WHAT YOU WILL DO =
In the listing below, the lines starting with the line with "Отзывы (444, 792)" and going on through the line with "Способы оплаты (729, 580)" are to be reproduced exactly, and only those.

RECORDS SHOWN =
==============================

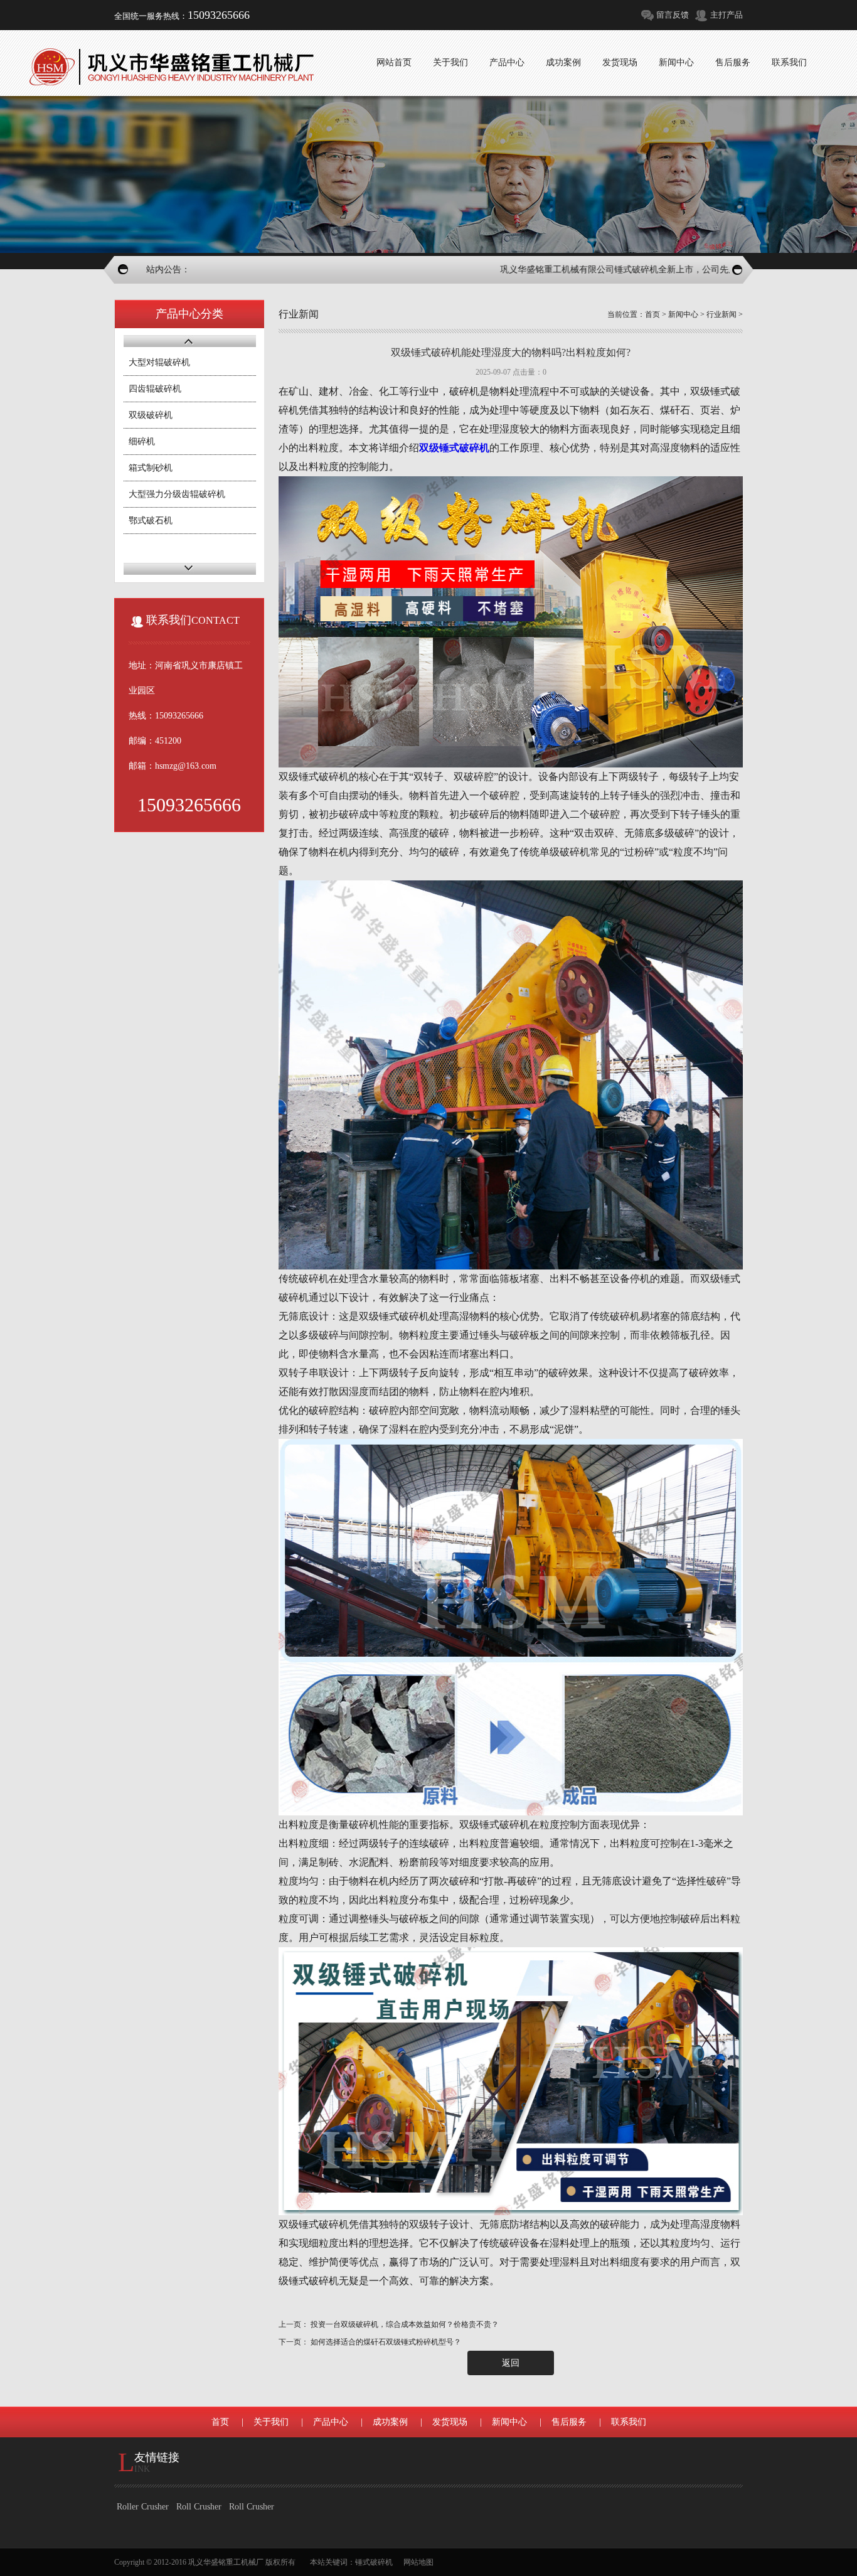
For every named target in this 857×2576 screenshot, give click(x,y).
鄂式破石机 (151, 520)
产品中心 (330, 2422)
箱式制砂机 (151, 468)
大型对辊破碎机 (159, 362)
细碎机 (142, 441)
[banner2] (428, 174)
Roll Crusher (198, 2506)
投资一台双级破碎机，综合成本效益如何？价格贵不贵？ (405, 2324)
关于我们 (271, 2422)
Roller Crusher (143, 2506)
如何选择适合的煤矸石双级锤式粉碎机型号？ (386, 2342)
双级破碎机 (151, 415)
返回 (510, 2363)
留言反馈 (672, 14)
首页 (652, 314)
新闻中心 (683, 314)
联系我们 (628, 2422)
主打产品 (726, 14)
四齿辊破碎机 (155, 388)
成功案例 (390, 2422)
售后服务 (569, 2422)
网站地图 (418, 2562)
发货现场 (449, 2422)
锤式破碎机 (374, 2562)
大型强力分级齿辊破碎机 (177, 494)
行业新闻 (721, 314)
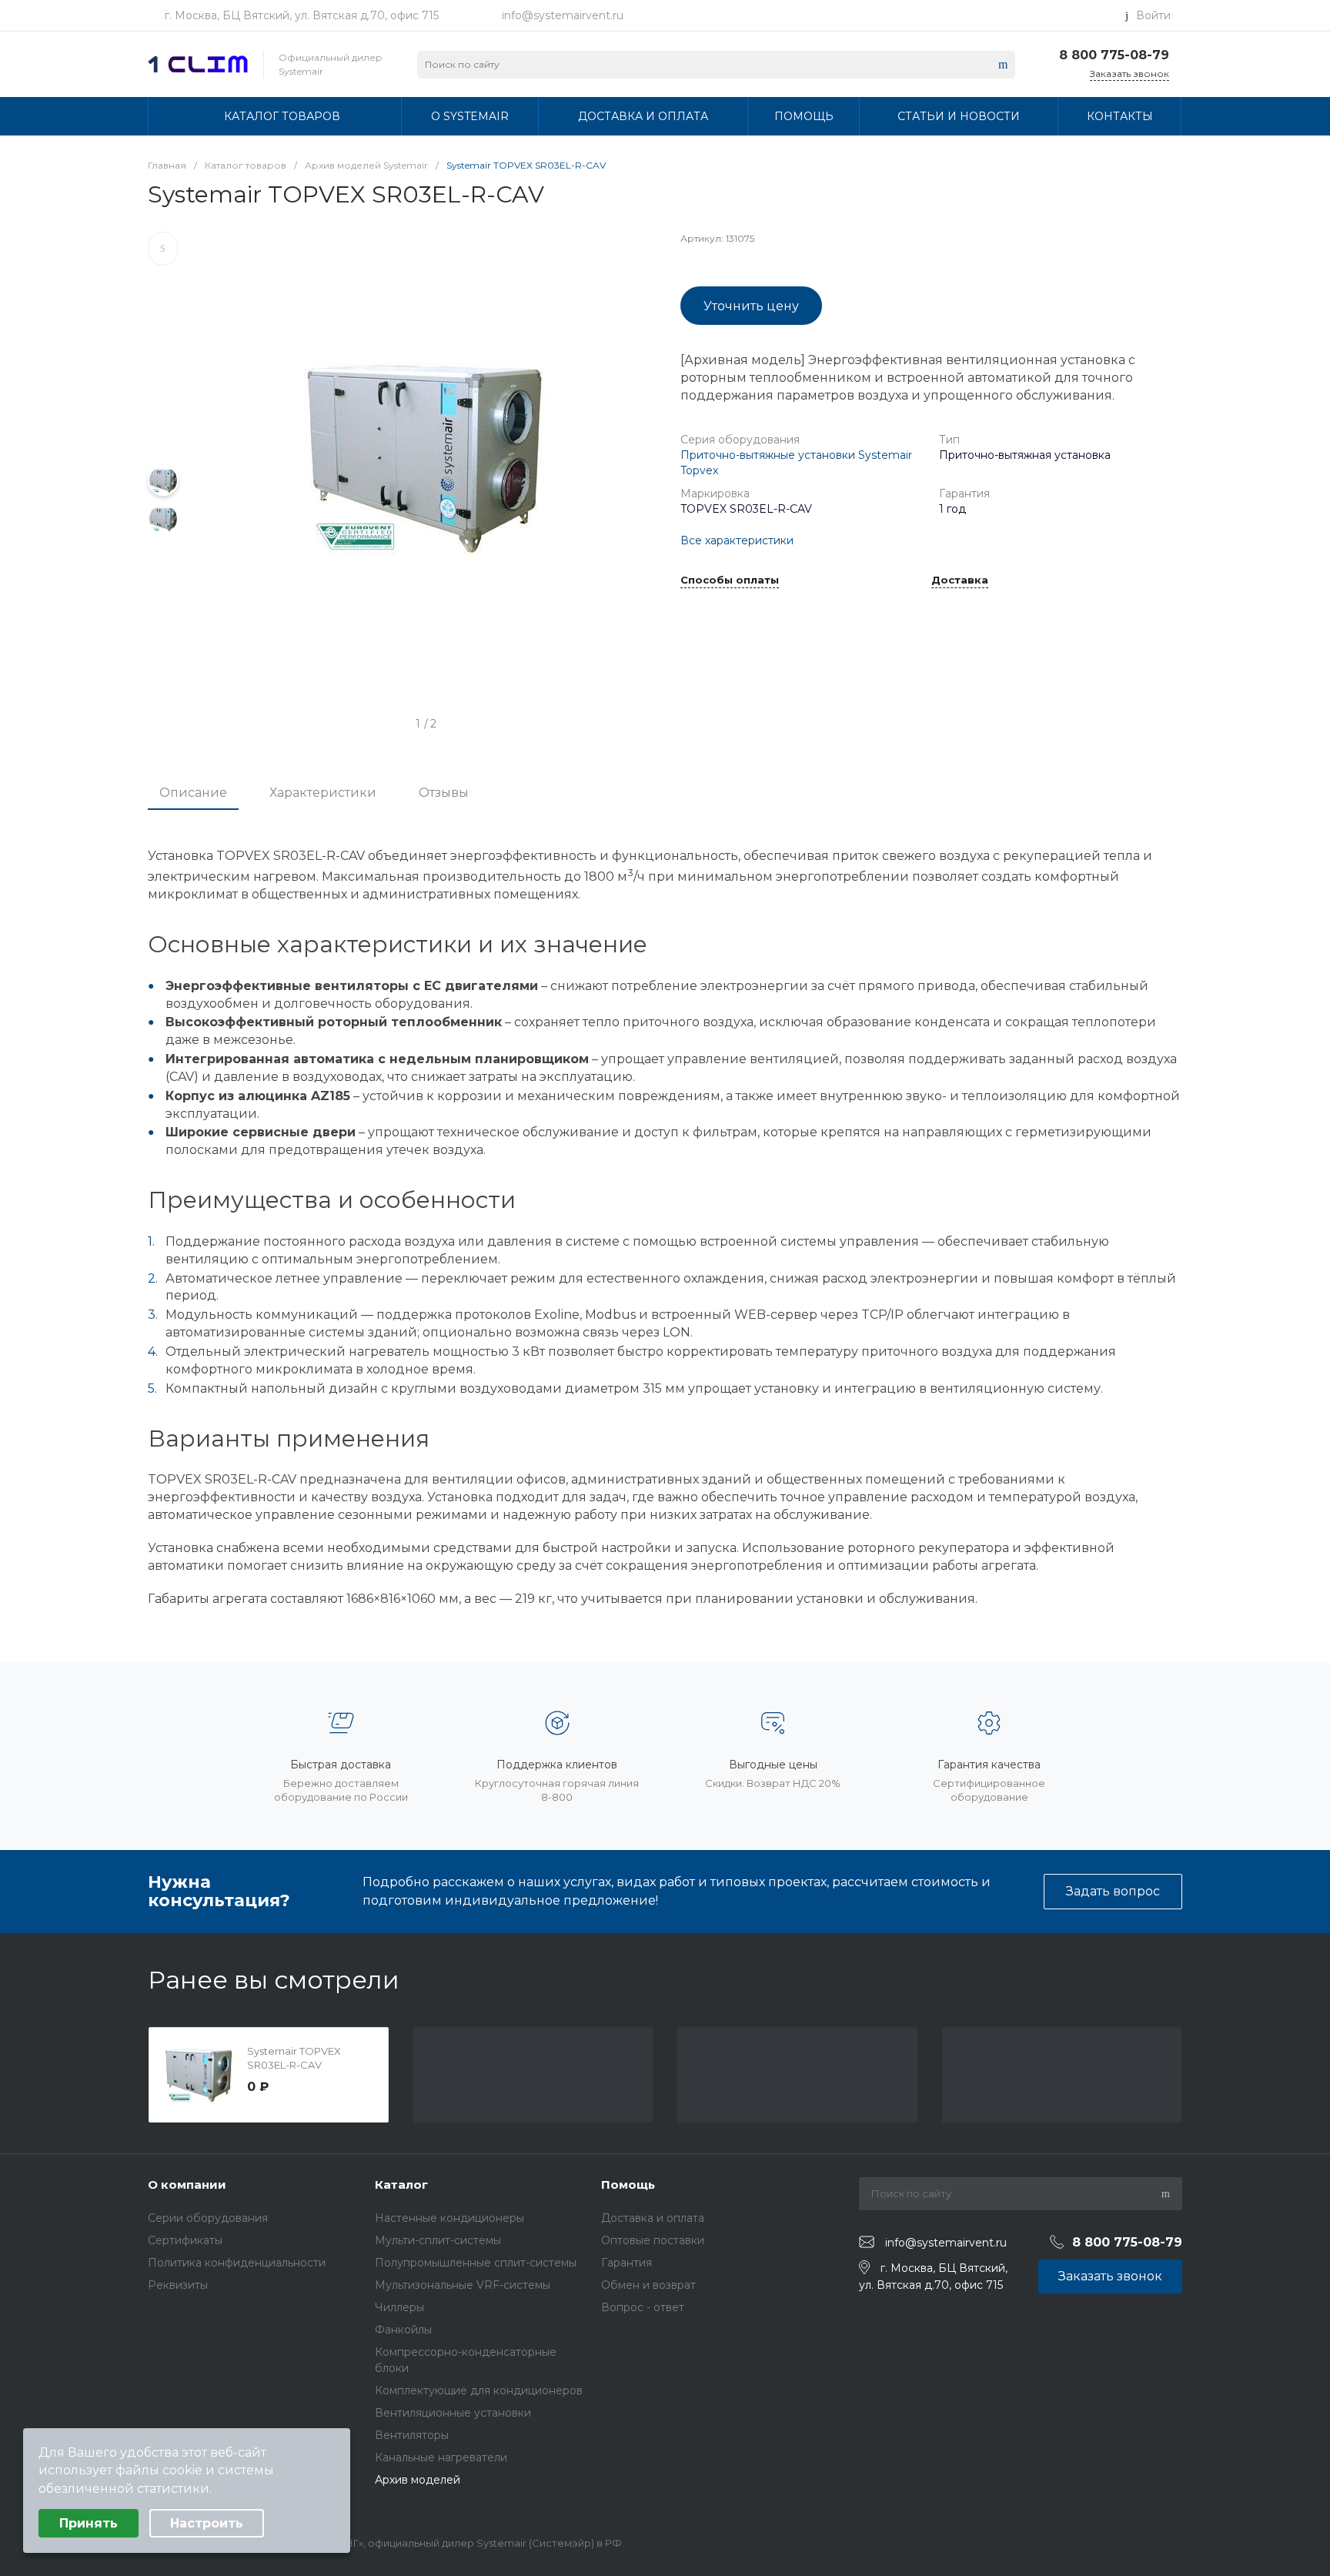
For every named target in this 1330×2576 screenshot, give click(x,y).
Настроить (206, 2523)
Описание (193, 792)
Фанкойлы (403, 2330)
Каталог (401, 2184)
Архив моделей (417, 2480)
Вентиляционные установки (453, 2413)
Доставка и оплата (652, 2218)
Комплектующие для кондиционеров (479, 2390)
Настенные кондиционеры (449, 2218)
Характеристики (322, 792)
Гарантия (626, 2263)
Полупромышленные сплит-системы (475, 2263)
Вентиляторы (412, 2435)
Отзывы (444, 792)
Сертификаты (185, 2240)
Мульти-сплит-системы (438, 2240)
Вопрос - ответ (642, 2307)
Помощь (628, 2184)
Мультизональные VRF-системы (462, 2285)
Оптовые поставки (652, 2240)
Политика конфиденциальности (237, 2263)
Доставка (959, 580)
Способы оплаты (729, 580)
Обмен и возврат (648, 2285)
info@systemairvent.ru (562, 15)
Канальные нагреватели (441, 2457)
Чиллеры (399, 2307)
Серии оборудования (208, 2218)
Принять (88, 2523)
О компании (187, 2184)
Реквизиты (178, 2285)
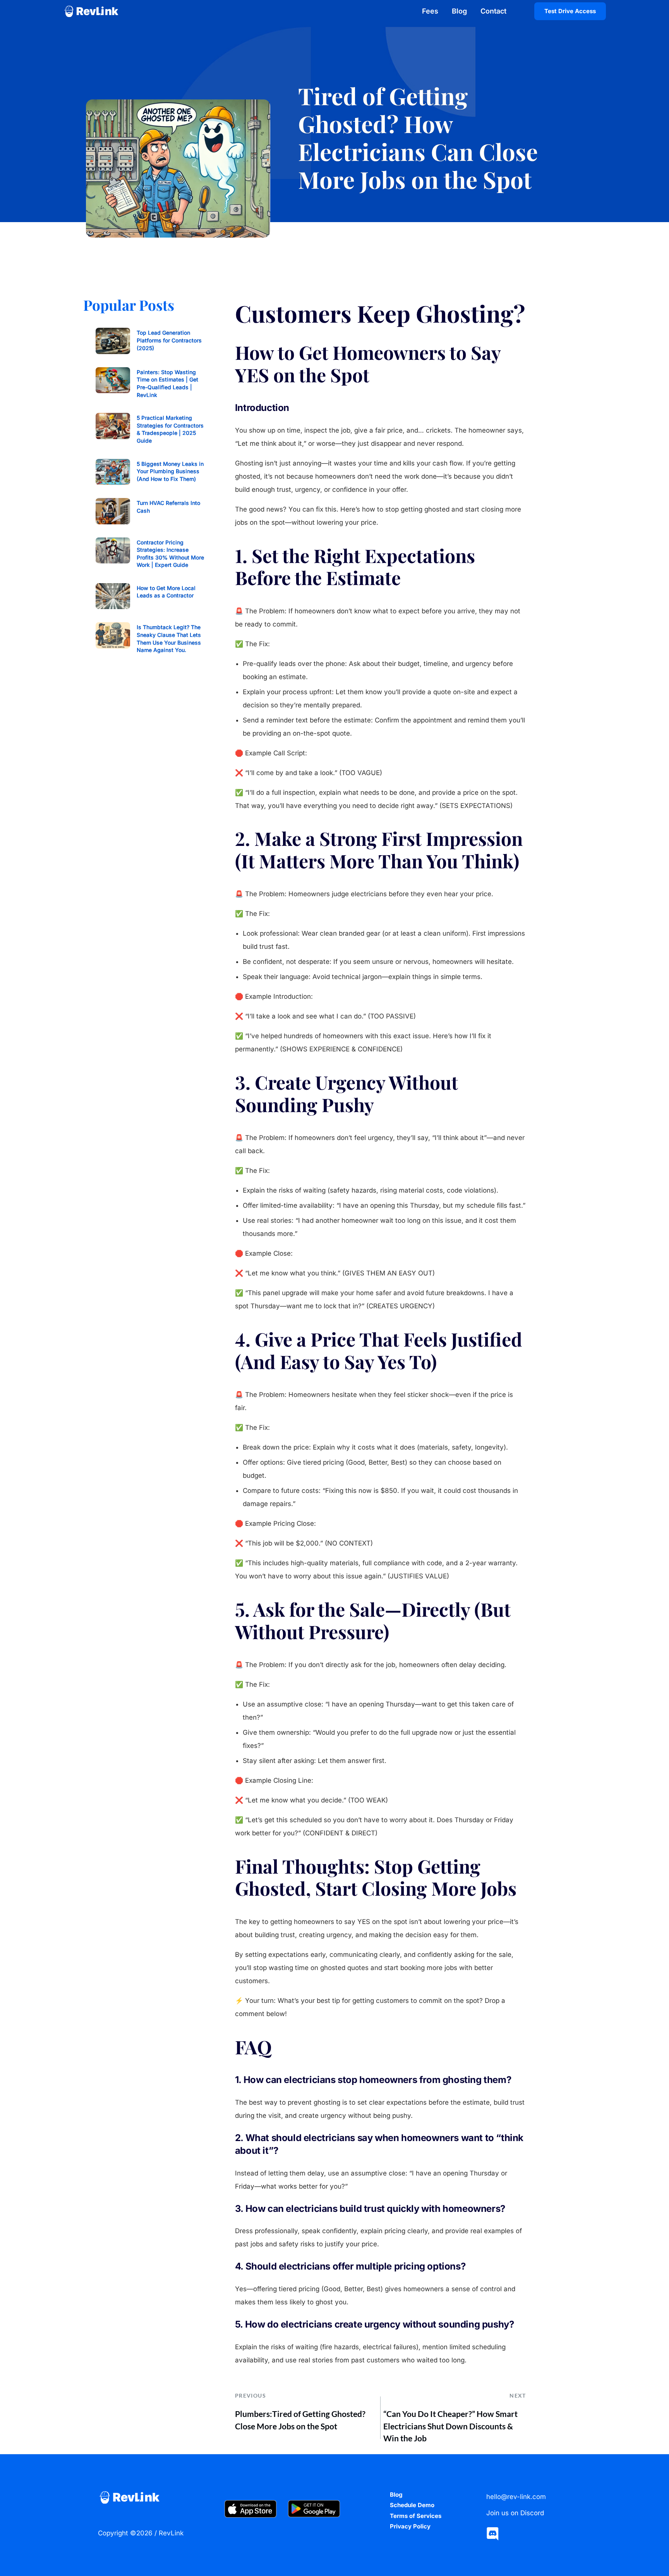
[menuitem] (433, 11)
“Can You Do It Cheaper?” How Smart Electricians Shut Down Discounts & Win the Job (450, 2426)
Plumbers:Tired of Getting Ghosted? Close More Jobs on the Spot (300, 2420)
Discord (532, 2513)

==============================

SOLUTION BELOW =
Отзывы (444, 792)
Сертификаты (185, 2240)
Мульти-сплит-системы (438, 2240)
Вопрос - ответ (642, 2307)
Помощь (628, 2184)
Мультизональные VRF-системы (462, 2285)
Оптовые поставки (652, 2240)
Политика конфиденциальности (237, 2263)
Доставка (959, 580)
Способы оплаты (729, 580)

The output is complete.